Order of proceedings during the trial

  1. Opening statements
    As the parties' opening statements would have been submitted to the Court prior to the trial, the Court would usually order that the opening statements be deemed seen and read. In such circumstances, parties need not make oral opening submissions, but will go straight into the oral examination of witnesses in court.

  2. Examination of witnesses
    In a civil trial, the plaintiff will present his evidence first. This is done by calling his witnesses to give evidence. When the first witness is on the stand, the rest of the witnesses must wait outside the courtroom. The defendant's witnesses must similarly remain outside the court room.

    When the plaintiff's witness is on the stand, the plaintiff will be given the first opportunity to ask the witness questions. This is known as the "examination-in-chief" of the witness. As the evidence sought to be adduced by each witness would already be contained in the affidavit of evidence-in-chief, the examination-in-chief of each witness is generally short. After taking the oath, the witness will first be asked about his name, identity card number, occupation and residential address to establish his identity. Thereafter, he will be asked to confirm the truth of the contents of the affidavit of evidence-in-chief.

    After the examination-in-chief is complete, the defendant will be entitled to ask the witness questions. This is known as cross-examination of the witness. This is the opportunity to challenge the evidence given by the plaintiff's witness. This can be done by giving the defendant's version of events to the witness and asking if the witness agrees with it.

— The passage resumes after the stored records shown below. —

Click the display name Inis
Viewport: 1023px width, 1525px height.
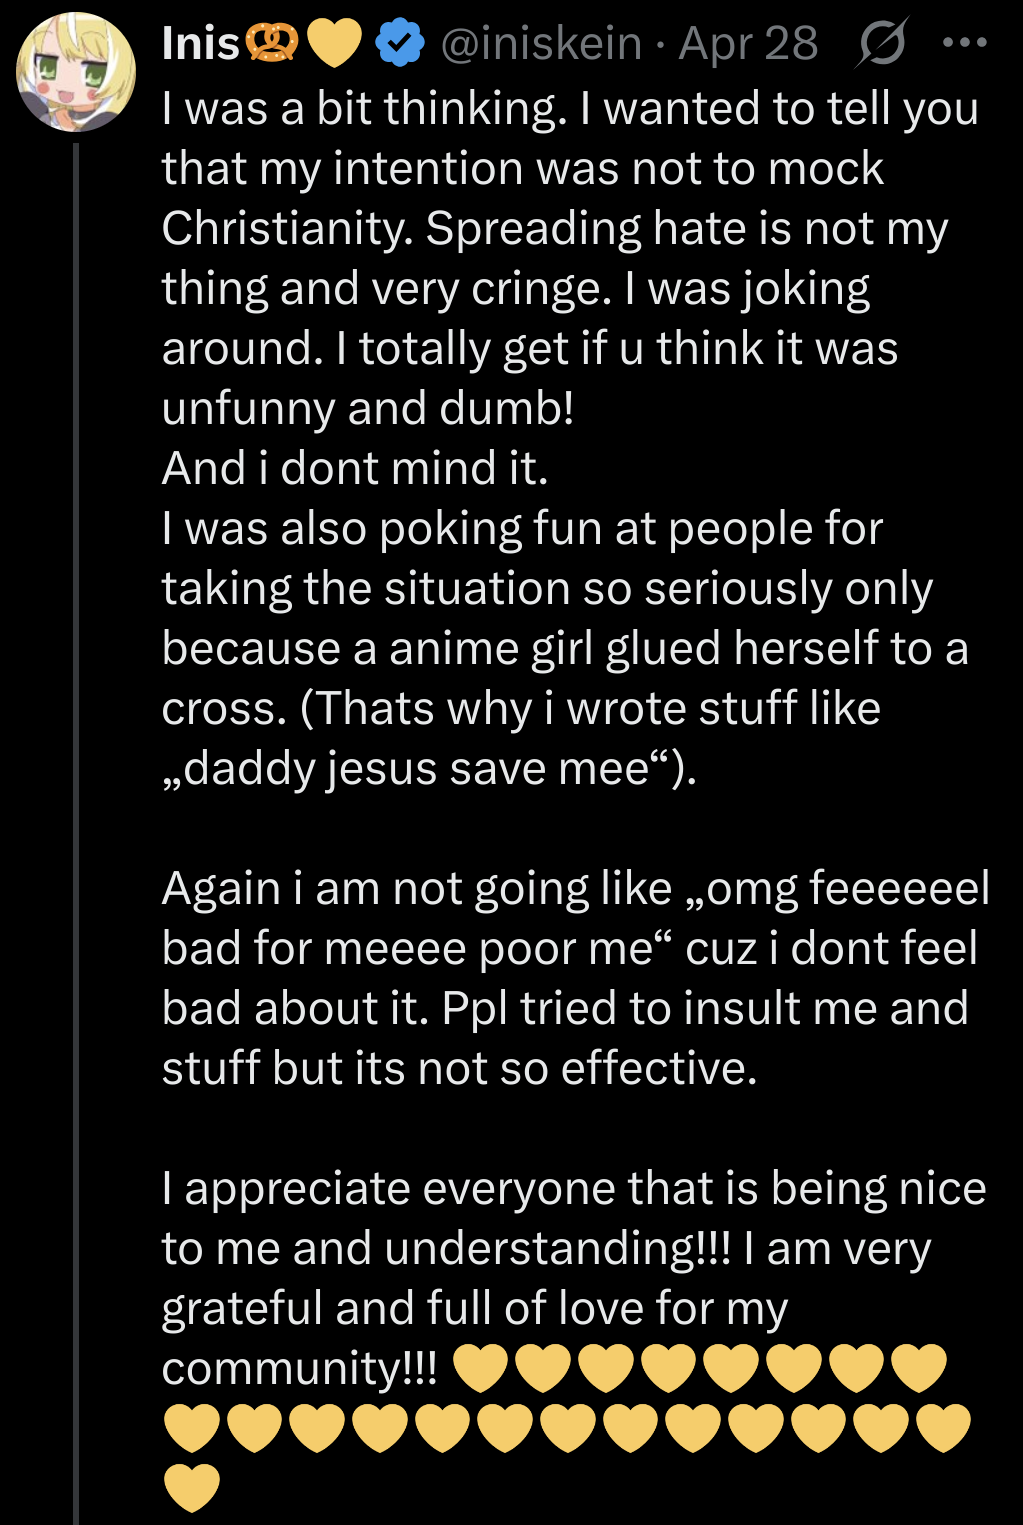[x=201, y=44]
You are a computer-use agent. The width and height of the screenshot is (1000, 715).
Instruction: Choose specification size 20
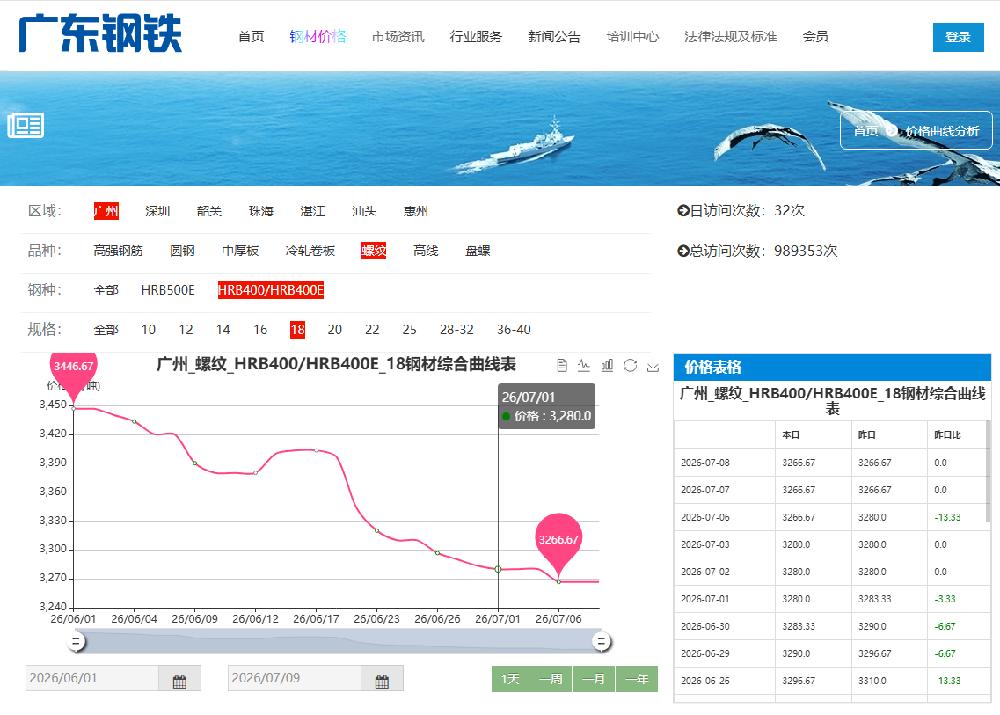(334, 330)
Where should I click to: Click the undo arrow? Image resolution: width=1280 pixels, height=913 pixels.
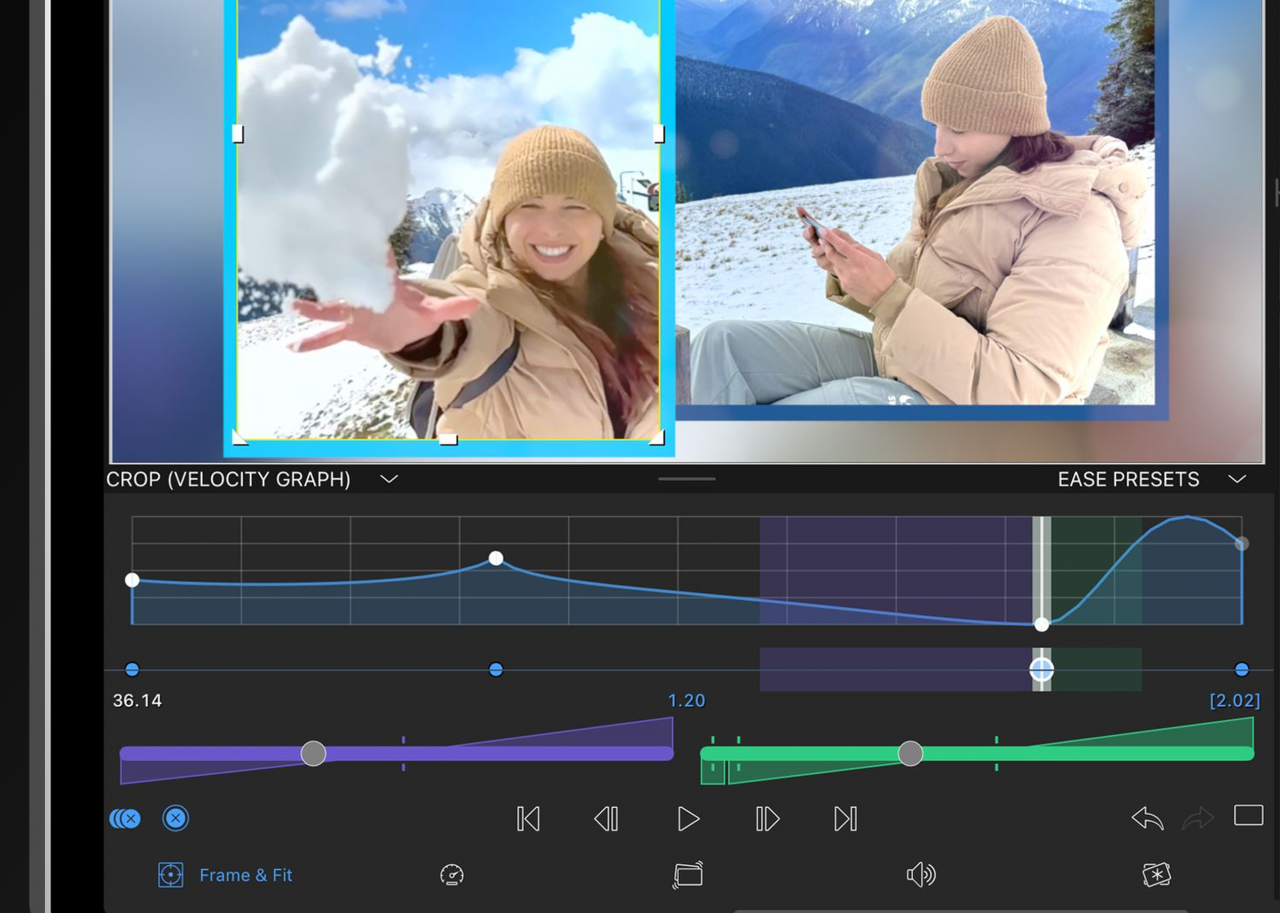[1146, 817]
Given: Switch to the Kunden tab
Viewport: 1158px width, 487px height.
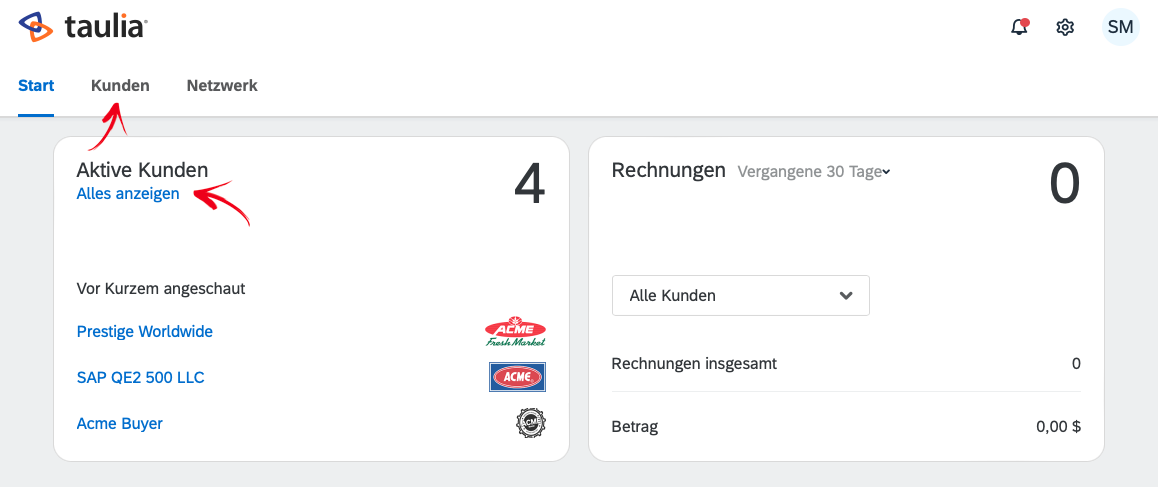Looking at the screenshot, I should coord(120,86).
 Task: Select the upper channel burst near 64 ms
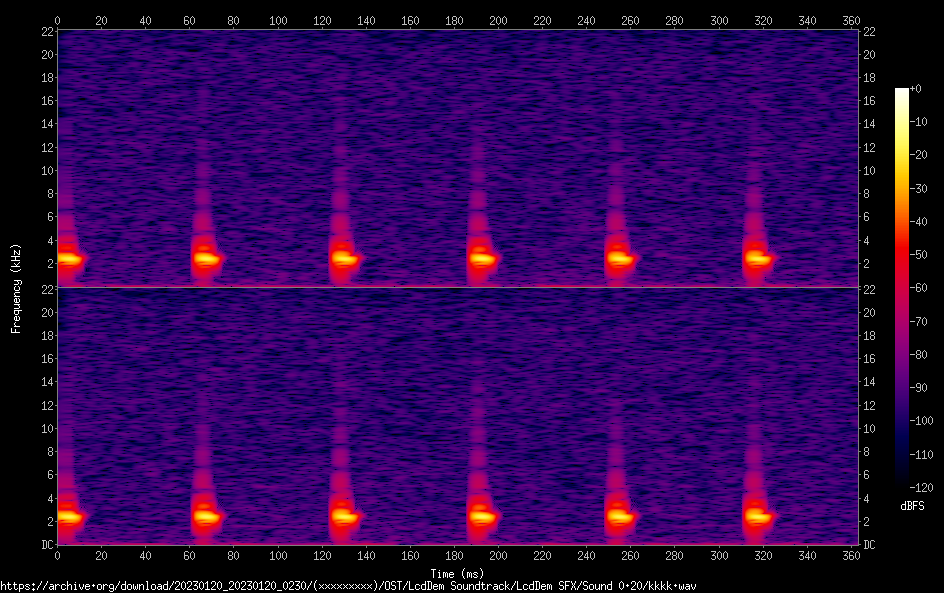coord(206,259)
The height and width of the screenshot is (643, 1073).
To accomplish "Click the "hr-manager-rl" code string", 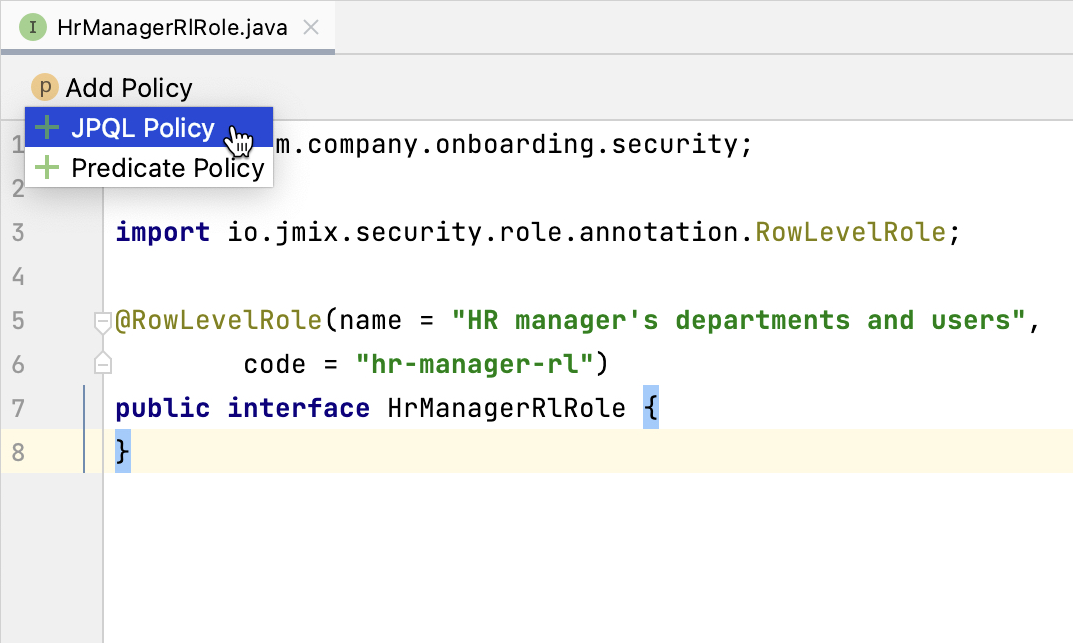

The defendant can also rely on documentary evidence to contradict the evidence given by the witness. Questions intended to insult or embarrass the witness are not allowed. Questions which are not relevant to the issue at hand can also be objected to.

    After the cross-examination, the plaintiff is allowed to ask further questions of the witness to clarify the answers given by the witness during cross examination. This is known as the re-examination of the witness.

    After all the plaintiff's witnesses have given evidence, the defendant's witnesses will then give evidence before the Court. The procedure for the examination of the defendant's witnesses is the same as that for the plaintiff's witnesses.

  3. Closing submissions
    At the conclusion of the examination of all the witnesses of both the plaintiff and the defendant, oral closing submissions by each party will be made. Closing submissions refer to the final arguments which a party makes regarding his case. Usually, a party's closing submissions will summarise the evidence heard during the trial and will set out the reasons why the Court should rule in favour of that party: for example, why the Court should not accept the evidence of certain witnesses. Closing submissions will also usually set out the legal authorities supporting the party's arguments, for example, legislation or previously decided cases. The Court may decide that parties do not need to make their closing submissions orally. Instead the Court may give the parties a deadline by which to file their closing submissions in writing. In the usual case, the defendant will make his closing submissions first, followed by the plaintiff.

Judgment

The judgment is the decision of the Court at the conclusion of the trial. The Court may pronounce judgment immediately after listening to the closing submissions. Alternatively, it may adjourn the case to take more time to consider the evidence and arguments. In such an instance, the Court will inform the parties on a later date to attend before the Court for the delivery of judgment.

If a judgment is given against any party, do not argue with the Judge or protest in the Court as this may amount to contempt of Court.

Appeal

If a party is not satisfied with the judgment, he or she should file an appeal within 14 days from the pronouncement of the judgment. Before filing an appeal, the party should first ascertain if leave (permission) to appeal is required and obtain leave of the Court to appeal if it is. Leave of the Court is required if the amount in dispute or the value of the subject-matter does not exceed $ 50,000.